The joys of sex were there for all. Harper shows how the puritanism of the Romans in relation to their own spouses has been greatly exaggerated. But the primary school of sexual endeavor remained, to an unusual degree, the bodies of slaves—along with the bodies of the poor and of prostitutes, who were all too easily sucked into the gravitational field of dishonor associated with outright slavery. Then Harper sums up his feelings: “The laws deflected lust away from the freeborn body, and slaves provided a ready outlet.”
This view could lead to a banal conclusion. Sex was shocking to the early Christians. Sex in the Roman world was intimately linked to slavery. Ergo: Christians, once they came to power after the year 312, predictably hammered the sexual codes of a society glutted on the ready availability of servile bodies and even cut away (if somewhat more tentatively than we might wish) at those parts of the slave system—such as prostitution—that fostered sexual indulgence.

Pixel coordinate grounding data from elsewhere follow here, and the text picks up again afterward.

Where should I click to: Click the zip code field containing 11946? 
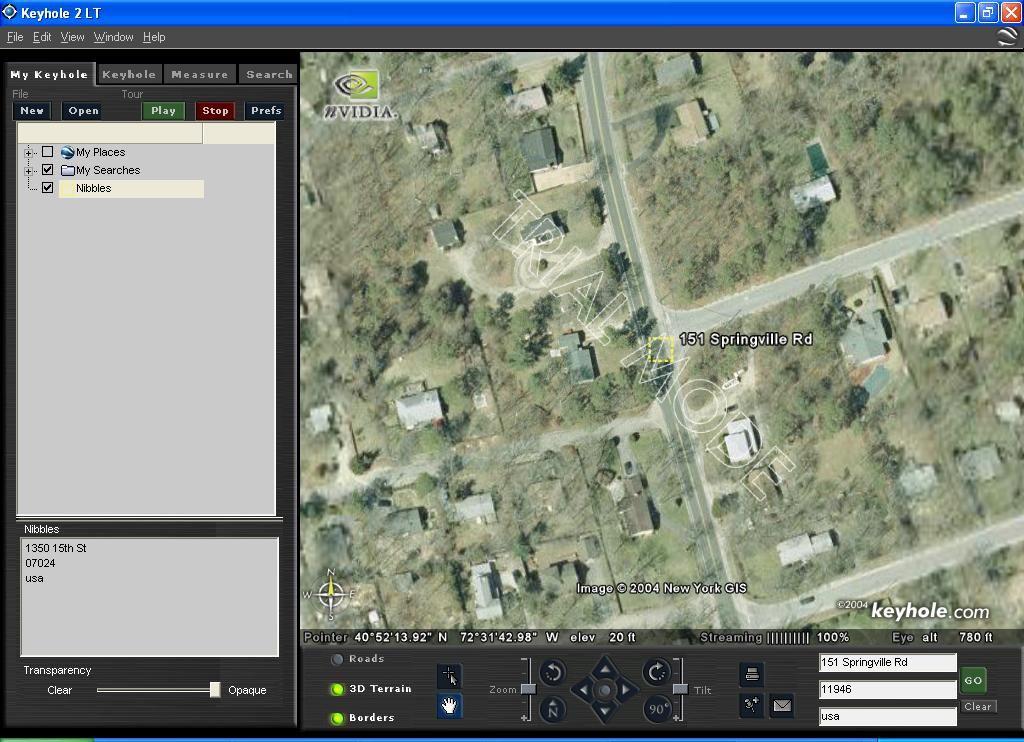coord(887,689)
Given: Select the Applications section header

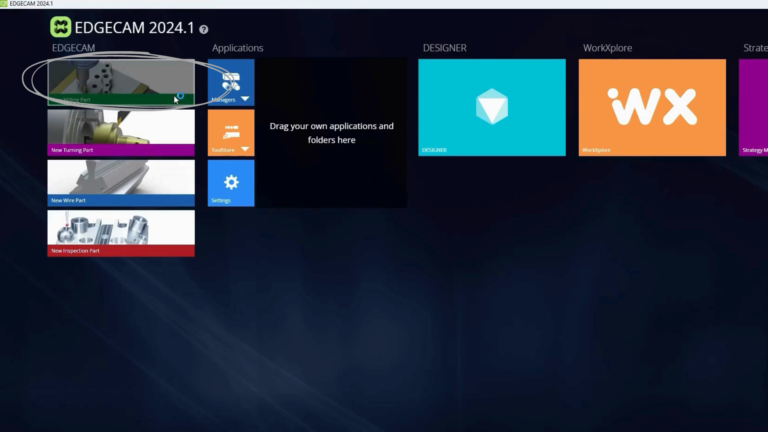Looking at the screenshot, I should 237,48.
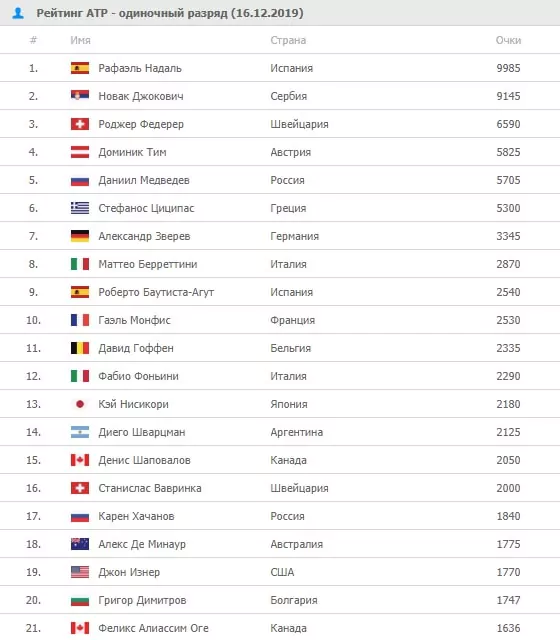The image size is (560, 640).
Task: Open player Доминик Тим
Action: pyautogui.click(x=132, y=152)
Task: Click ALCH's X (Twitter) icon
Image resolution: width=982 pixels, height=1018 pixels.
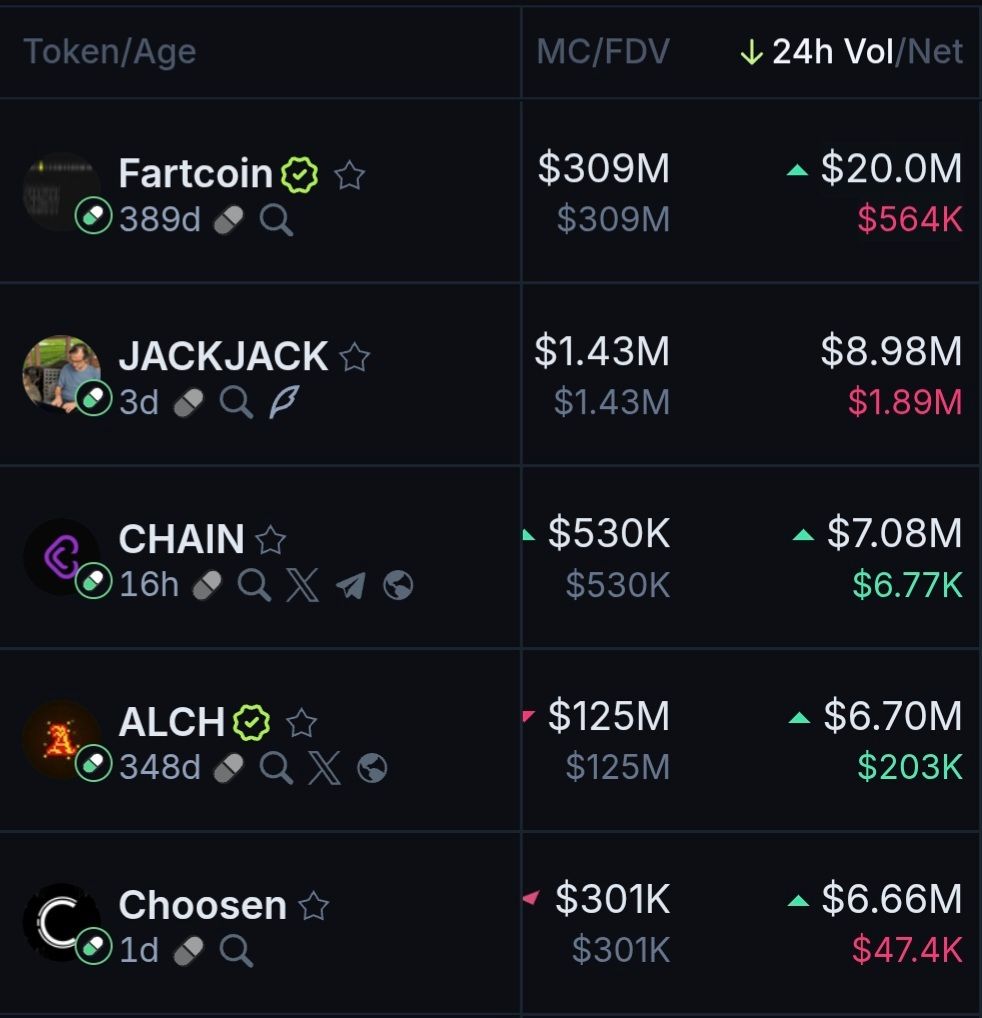Action: pos(324,768)
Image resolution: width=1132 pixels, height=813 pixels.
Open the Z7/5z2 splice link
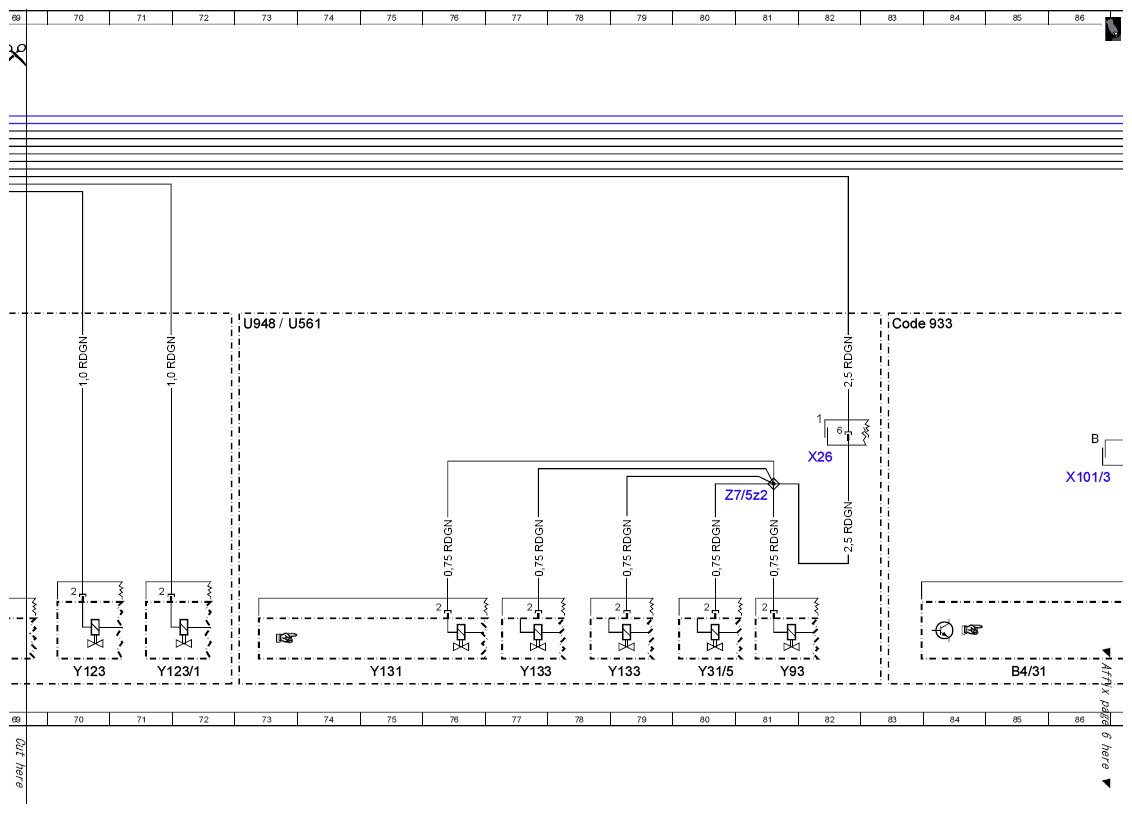(746, 495)
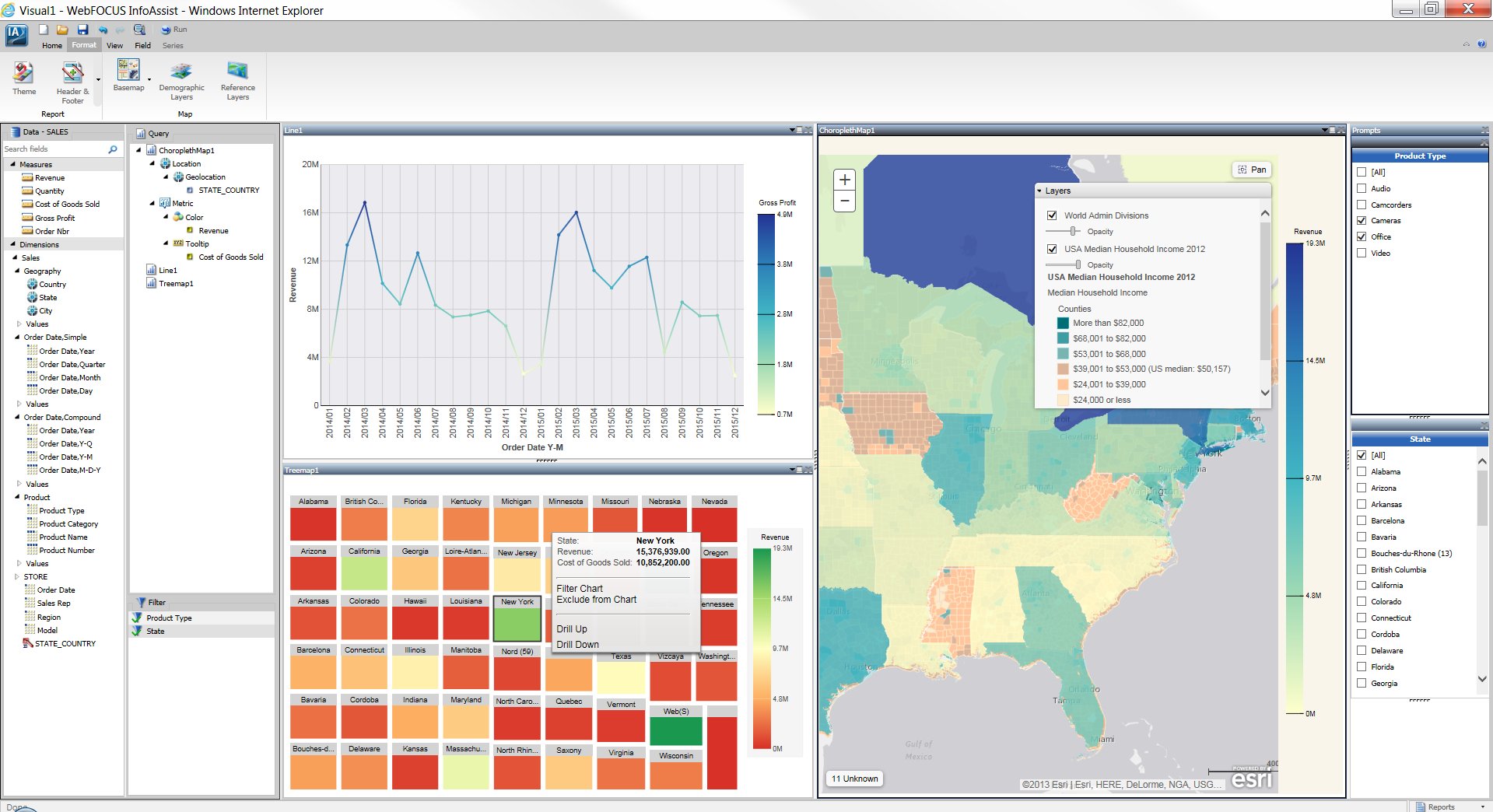
Task: Open the Theme tool in the ribbon
Action: [x=23, y=75]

But Harper realizes that this is too facile a conclusion. The excitement of his second chapter, “The Will and the World in Early Christian Sexuality,” lies in the manner in which he traces the sheer fierceness of Christian attitudes toward sexuality back to how sexual morality merged with the charged issue of freedom. Christians rethought these ideas in profound alienation from a society that took unfreedom for granted. They also dissociated themselves from a view of the cosmos that seemed to support a chill “indifference toward the brutalities accepted in the name of destiny.”
This is the second grand theme in Harper’s book. From Saint Paul onward, the great issues of sex and freedom were brought together in Christian circles like the enriched ore of an atomic device. For Paul, porneia—fornication—meant a lot more than premarital fooling around. It was a brooding metonym, “enriched” by an entire spectrum of associations. It stood for mankind’s rebellion against God. And this primal rebellion was shown most clearly in the topsy-turvy sexual freedom ascribed first by Jews and then by Christians to the non-Christian world.
But then, what was true freedom? Freedom also was a mighty metonym, of which the freedom to decide one’s sexual fate was only one, highly “enriched” part. Above all, it meant “freedom” from “the world.” And by “the world” Christians meant, bluntly, the Roman society of their own times, where unfreedom was shown in its darkest light by the trading and sexual abuse of unfree bodies. It no longer mattered, to Christians, with whose bodies, from which social categories, and in what manner sex might happen. From Paul onward, for Christians, there was right sex—sex between spouses for the production of children; wrong sex—sex outside marriage; and abhorrent sex—sex between same-sex partners. Wrong sex of any kind was a sin. And a sin was a sin. It was not a social faux pas, deemed an outrage in one situation and accepted in another.
Seldom has so great a simplification been imposed on a complex society. The unexpected victory of Christian norms in the fourth, fifth, and sixth centuries was so thorough that any alternative ordering of moral frontiers within a society became unthinkable. The intricacies of a status-based morality still require patient reconstruction by modern historians of Rome, like the bones of some flamboyant creature of the Jurassic age. The Christian victory was one that caused a chasm to open up between ourselves and the ancient world.